The mental impairment with G-LOC tends to be far more prolonged than that associated with A-LOC. It is, unfortunately, not widely known that 100% of mental function after a G-LOC does not return until the next day. After the first 30 seconds of incapacitation, the pilot will be about 90-95% back to normal, sufficient to recover the aircraft safely. However, a full sleep cycle needs to occur before full 100% function returns. I know that to be true from my personal experience in the USAF centrifuge at Brooks AFB, Texas. It is common for pilots recovering from G-LOC to experience some form of psychological suppression or denial as the brain unsuccessfully attempts to explain the loss of some 30 seconds of life. As a result, feelings of apathy, depression and disappointment (among other things!) can linger for the remainder of the day. A good night's sleep is the best treatment.

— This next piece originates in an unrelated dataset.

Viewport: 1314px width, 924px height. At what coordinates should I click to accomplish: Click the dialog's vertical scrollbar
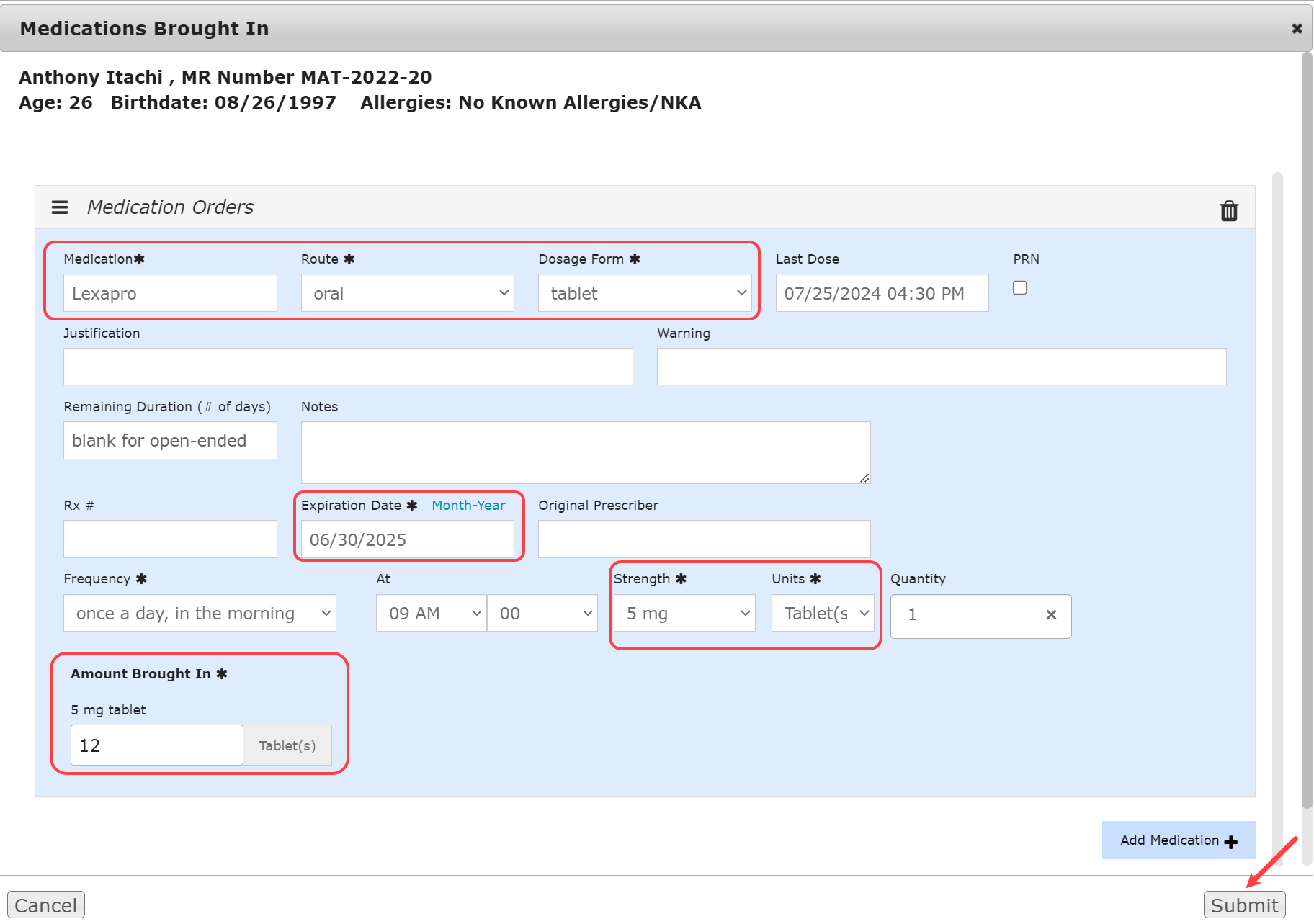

Finally, a word on greyout and blackout. Greyout is defined as the loss of peripheral vision, and is a familiar concept to almost every military pilot. It typically occurs at a G level of +3 to +4 G. A little bit more G, in the order of +4 to +4.5G, and blackout occurs. This is defined as the total loss of vision. All other faculties remain intact - the pilot can still talk, hear and fly the jet. Blackout reflects the fact that the blood pressure in the head is lower than the eye's internal pressure, so that oxygen cannot be delivered to the retina. Those low blood pressures are enough to keep the brain ticking over, but increasing the G level (to about +4.5 to +5.5 G) results in no blood supply to the head and G-LOC will occur as a result. Blackout does not result, as suggested by the Flying Feedback article, in a brief period of mental confusion and motor skill incapacity. These features are part of the relative incapacitation period experienced during recovery from G-LOC, as discussed above. Lack of vision is simply that and nothing more. It is, however, an indication that the pilot experiencing blackout is approaching the limits of their G tolerance. G-LOC will occur if the G is sustained for long enough or increased to a higher level. The symptoms of greyout and blackout should be considered a visual warning to the pilot of impending G-LOC.

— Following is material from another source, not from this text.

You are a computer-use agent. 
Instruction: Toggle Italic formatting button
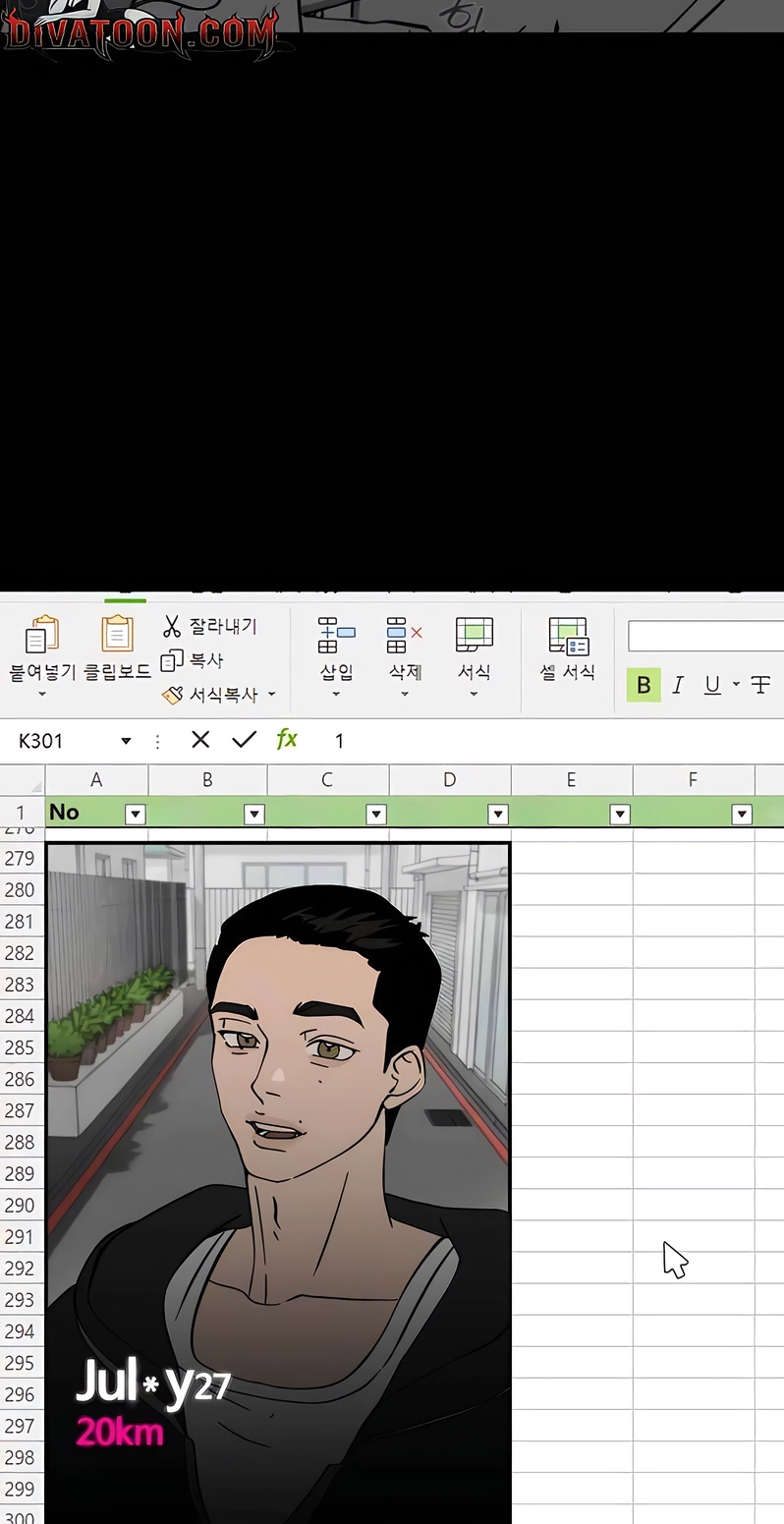(678, 685)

It is important not to be confused about these terms. They are not one and the same thing - A-LOC is not the same as blackout. Greyout, blackout, A-LOC and G-LOC represent different aspects of the continuum of G effects. Future fighter aircraft are going to be capable of higher levels of G than those currently available, and the overall G environment will be even more complex. A-LOC will no doubt be increasingly recognised as a cause of temporary pilot impairment. All pilots who operate in the high G environment need to be aware of the A-LOC phenomenon.

Fly safe!

The author would like to acknowledge the assistance of Commander David G. McGowan, USN, for providing some of the information contained in this article.

 

About the Author:

Squadron Leader David Newman joined the RAAF in 1987 and graduated from Monash University Faculty of Medicine in 1989. After internship and residency at the Alfred Hospital in Melbourne, he was posted to Point Cook, Laverton and then Williamtown where he spent 3 years. In 1997 he was on exchange with the RAF, where he completed the Diploma in Aviation Medicine Course at Farnborough (and won the prize for top student). In February 1998 he assumed his current position of Chief Instructor at the RAAF Institute of Aviation Medicine.

He is a specialist in high G physiology, and is currently completing his PhD in cardiovascular adaptation to G. He has published widely on aviation medicine topics, and is a member of several organisations, including the Aerospace Medical Association, the International Society for Gravitational Physiology, and the New York Academy of Sciences.